Another week, another Government announcement on housing which provides welcome respite against the Brexit tit-for-tat negotiations. It’s certainly encouraging that the PM has clearly made housing her top priority after Brexit, but we believe there are areas that she would do well to reconsider as she grapples with how best to solve the shortage of homes being built in the UK. Most of all, the Government must ensure any new measures align with the funding and resources of council planning departments to allow them to get building.
Singling out the remuneration structures of volume housebuilders may serve a political function, but how far can government interfere in any one particular sector? If the PM does want to curb alleged excesses and believes this will make a difference to market supply, it would be helpful to outline what other executive incentive models could be used or indeed enforced.
Likewise, the attack on the big ‘builders land banking is not entirely accurate.
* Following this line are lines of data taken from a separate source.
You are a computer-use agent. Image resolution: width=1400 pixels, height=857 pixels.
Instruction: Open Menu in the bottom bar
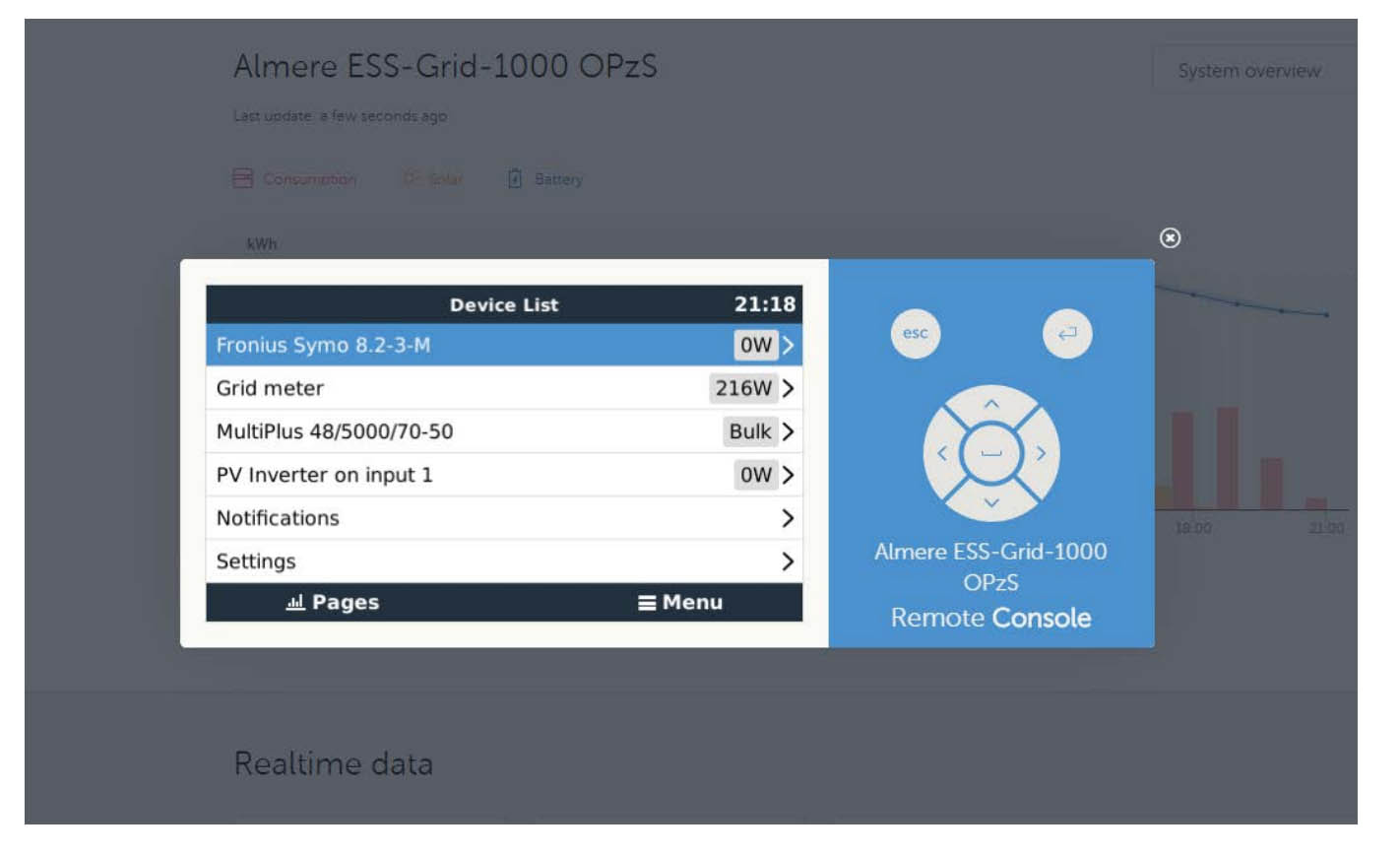680,602
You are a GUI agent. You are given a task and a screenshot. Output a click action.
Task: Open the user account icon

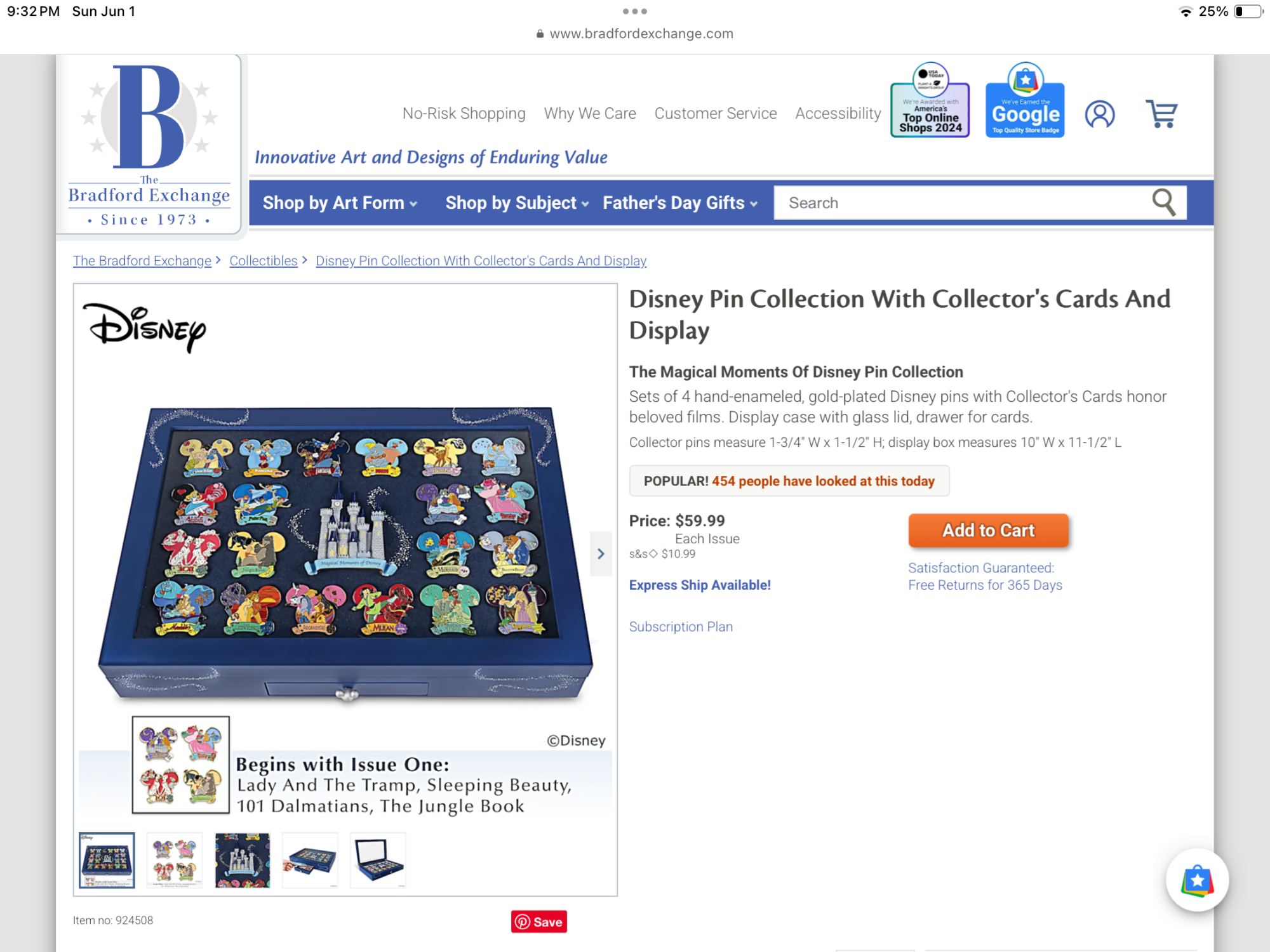click(1100, 114)
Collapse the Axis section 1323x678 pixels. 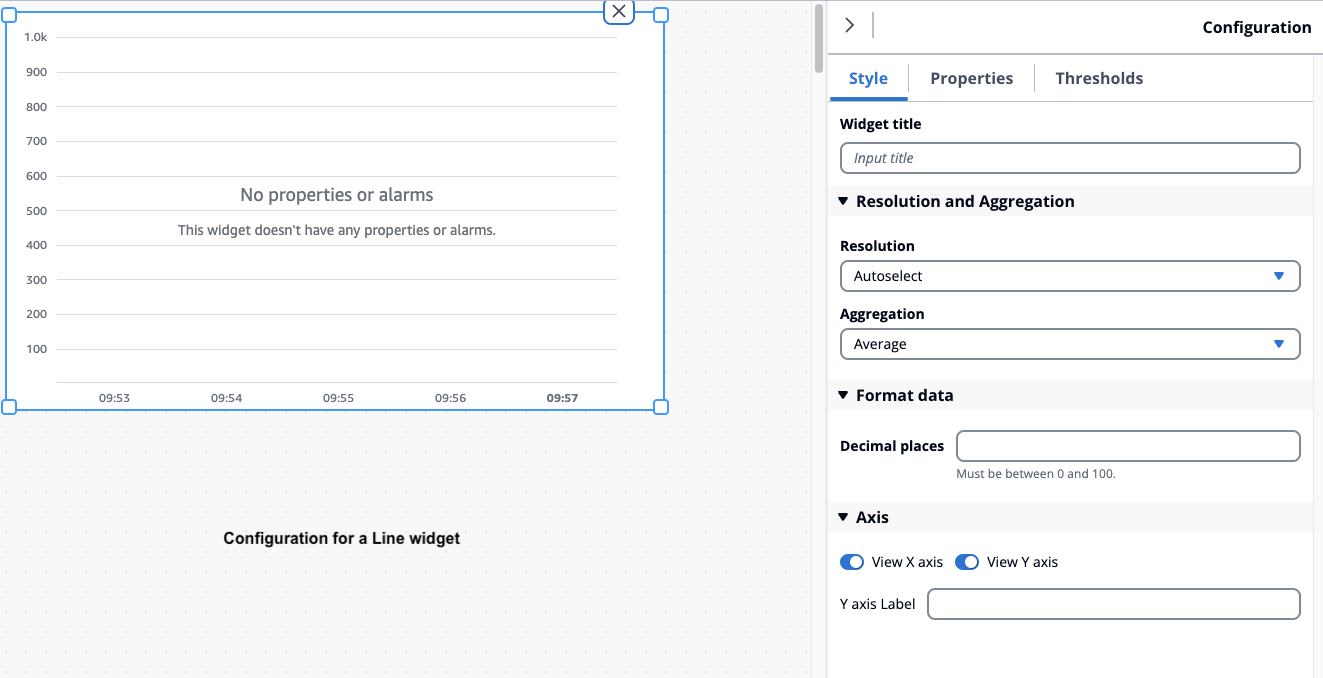tap(844, 517)

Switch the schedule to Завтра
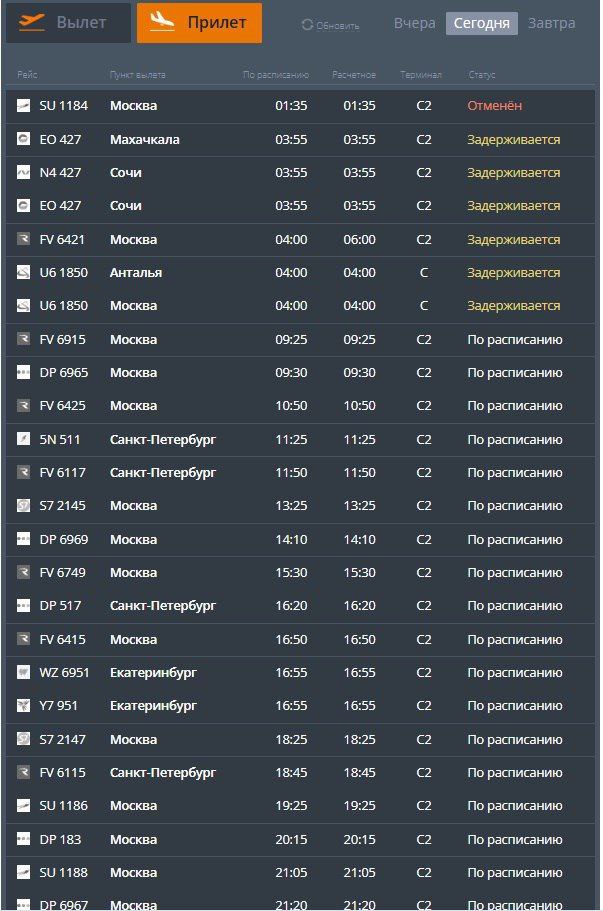[551, 23]
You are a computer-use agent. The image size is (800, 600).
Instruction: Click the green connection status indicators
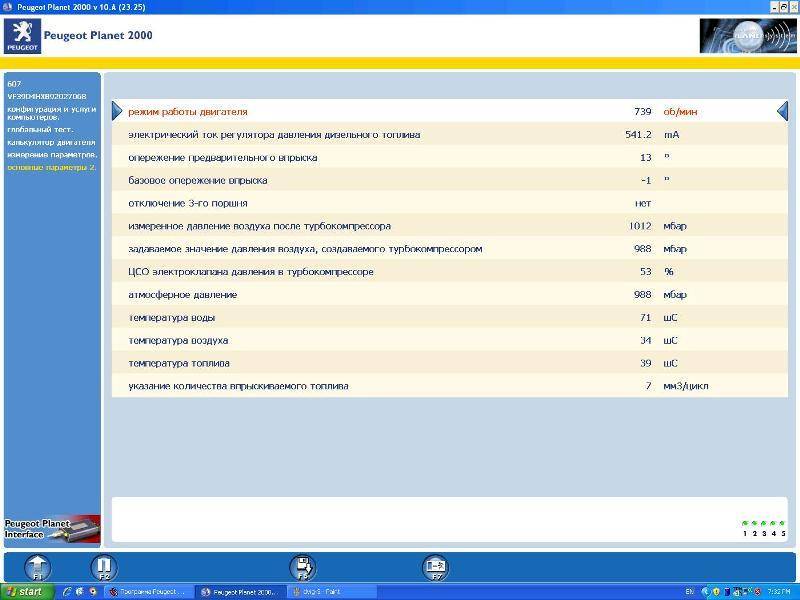[x=764, y=523]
According to analysis from the Campaign to Protect Rural England the largest housebuilders held nearly 399,000 plots with some form of planning permission in 2016, compared with just over 330,000 in 2006 and 230,000 plots in 1998. So on the face of it, land banking is increasing. However according to Jefferies, there have been three main and three minor reviews into land banking since 2004, all concluding no need for government intervention. Furthermore Jefferies found mid-sized or larger groups have returned to building as many homes per year as they did in 2007, whereas companies building fewer than 2,000 homes a year are still only building half of that. While many planning consents may have been granted at an outline level, housebuilders cannot go ahead and construct houses for sale until detailed consent has been granted. It is the delay between these two stages that continues to create a logjam, but is not necessarily recognised in the narrative. Neither is the under resourcing of council planning departments as being a component in creating the logjam.
And as well as housebuilders allegedly land banking, companies who buy land, get planning and then sell on are also the likely losers in any policy changes. Whilst some may not like this aspect of the market they are valuable in the property development chain as they are willing to take risks on sites, go through a costly and time consuming process in order to obtain planning where others may not have means to, especially SME developers.
Overall, the Government’s direction of travel on housing policy continues to be welcome, but there remains plenty of room for industry consultation and discussion.